While the Department of Justice spent 2021 tracking down, arresting, and charging 700 of the rioters and militants who stormed the U.S. Capitol, their criminal cases have only just begun to make their way through the court system. Hundreds of the defendants are expected to plead guilty or face trial. The federal court in D.C. will produce headlines nearly every week with someone being sentenced for attacking police, entering restricted grounds, or obstructing an official proceeding. (If you still have those receipts from dating-app matches with any rioters, the FBI is probably still interested.)

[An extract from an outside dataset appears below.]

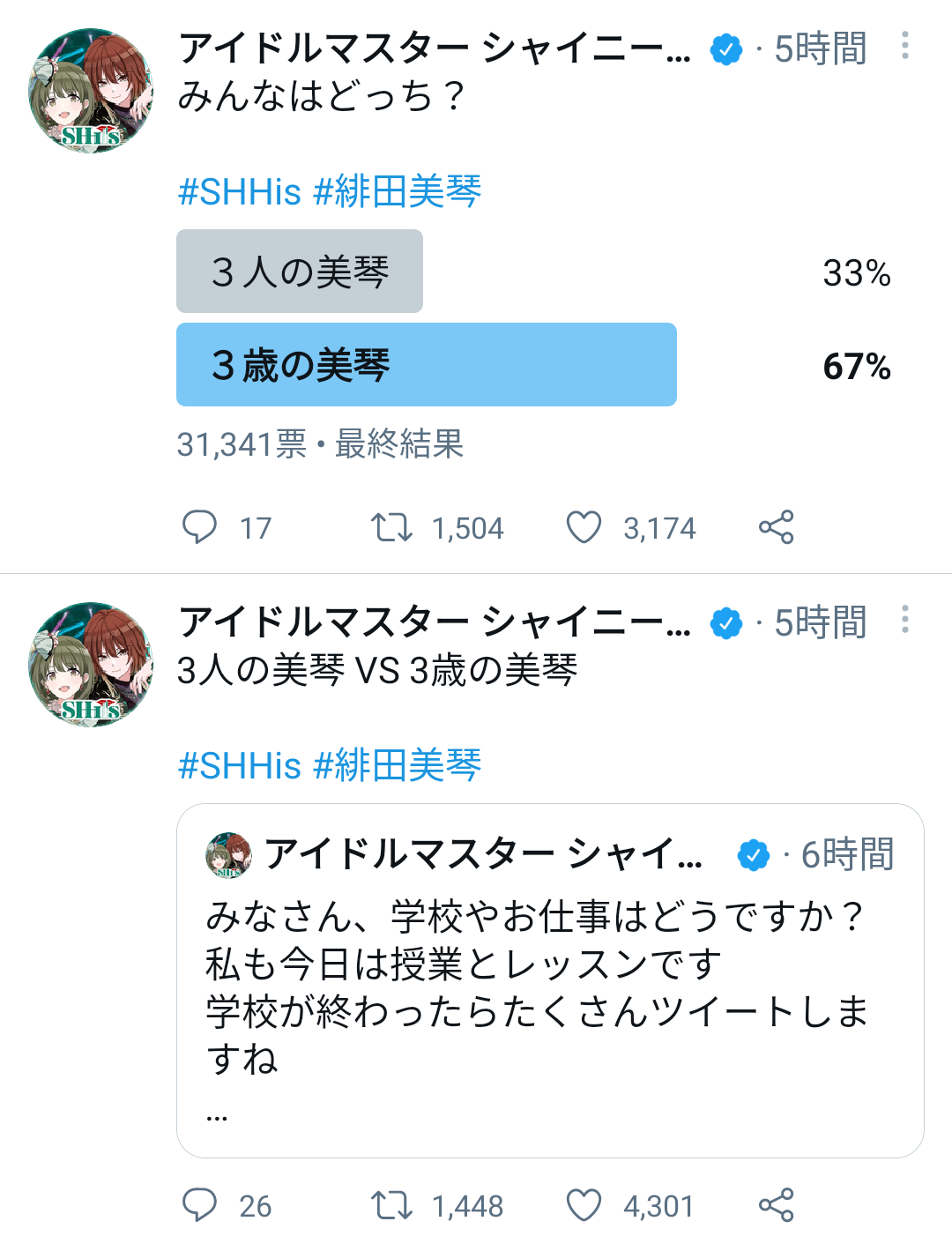Image resolution: width=952 pixels, height=1251 pixels.
Task: Reply to the quote tweet with 26 replies
Action: [199, 1205]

Meanwhile, the bipartisan House select committee investigating Jan. 6 is expected to hold public hearings that will reveal evidence they’ve gathered about how—and to what extent—Trump and his White House advisers planned the attack. The committee hopes to make it a sort of national reckoning, the way the 9/11 Commission exposed the failures to prevent the Sept. 11, 2001, terrorist attacks, or the way the 1975 Church Committee revealed intelligence abuses by U.S. spy agencies.
And on the back end, 2022 could see Washington, D.C., assert its own vengeance against right-wing militants for wreaking local havoc and scaring residents. Attorney General Karl Racine just sued the Proud Boys gang and Oath Keepers militia, and the lawsuit seeks to make them quite literally pay for what they did. The goal? Bankrupt these organizations the way the Ku Klux Klan was practically sued out of existence in 1987.
The Trump factor
The final and least predictable wild card for 2022 is Trump himself. The Orange One’s rallies aren’t the standing-room-only affairs they used to be, and after getting booted from every mainstream social-media platform, his thumbs no longer command the instant attention of the internet. But his hold on Republican voters means the GOP is still very much Trump’s party.

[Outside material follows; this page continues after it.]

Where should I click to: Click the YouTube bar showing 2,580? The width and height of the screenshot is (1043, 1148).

On top of the usual endorsements of incumbents who toed the MAGA line and challengers hoping to unseat moderate Republicans the former president considers his enemies, Trump has also set his sights on races that don’t typically attract the attention of ex-presidents. In the battleground states that tipped the election against him, Trump has waded in to endorse candidates who buy into his election-fraud conspiracies and who could prove pivotal in the administration of elections in 2024.
In the key battleground states of Arizona and Georgia, Trump has offered endorsements for MAGA-minded candidates for secretary of state, who wield enormous power over how votes get counted. And in Michigan, where Trump previously tried and failed to convince Republicans not to certify Joe Biden’s victory, the former president has given his thumbs up to a host of Stop-the-Steal enthusiasts running for the state legislature and attorney general.

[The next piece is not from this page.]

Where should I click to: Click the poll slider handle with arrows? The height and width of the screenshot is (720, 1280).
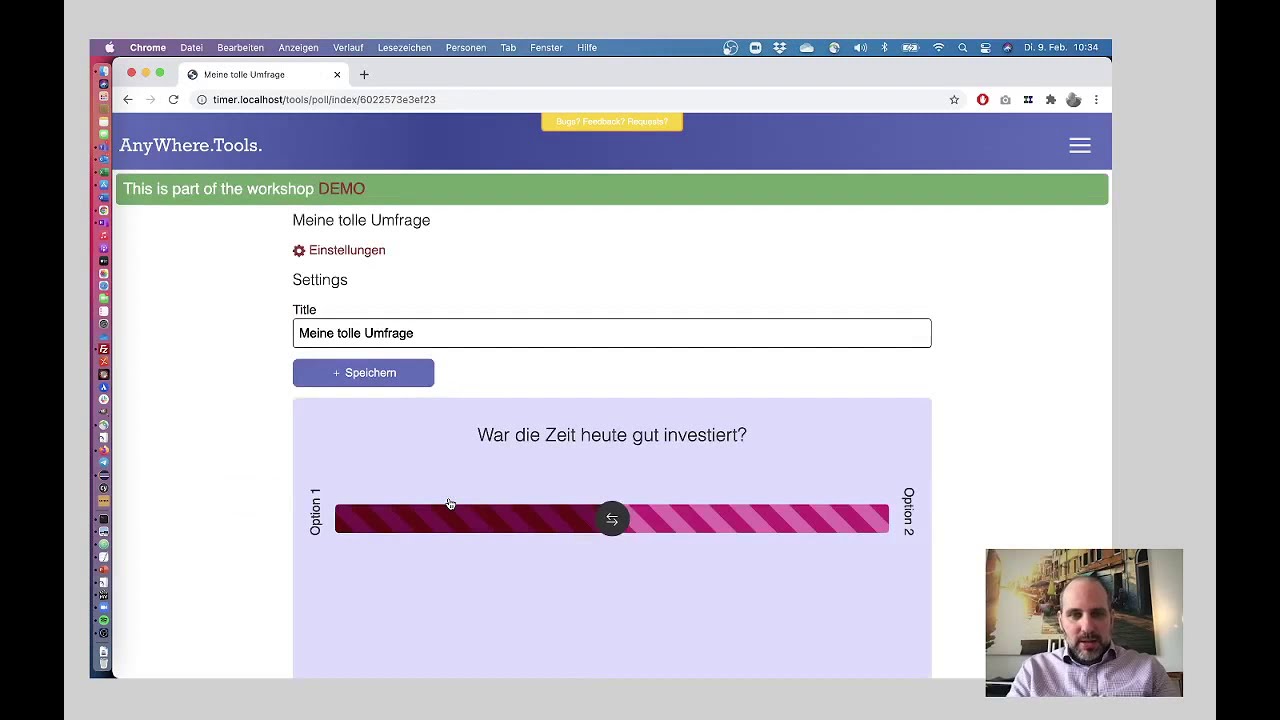(612, 519)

But Trump’s feuds with the Republicans already in office—particularly those in leadership positions—could prove an even bigger factor in shaping politics this coming year. As midterm elections approach and the GOP strategizes about messaging and candidates, what’s left of the establishment in figures like Senate Minority Leader Mitch McConnell and Trump are even more at odds. Over the past two months, Trump has blasted McConnell as a “Broken Old Crow” and blamed him for handing a “total victory for the Democrats” by allowing the Senate to pass Biden’s infrastructure bill.
From the prospect of Trump finding new ways to reassert dominance over the GOP to abortion rights hanging in the balance to redistricting fights and the push to settle once and for all that Jan. 6 was no peaceful protest, it’s clear 2022 will not offer much respite from political chaos. But the strength of the economy and the state of the pandemic may prove just as decisive in shaping how strange it is to be an American for another year.
As some have pointed out, 2022 might turn out to be 2020, too.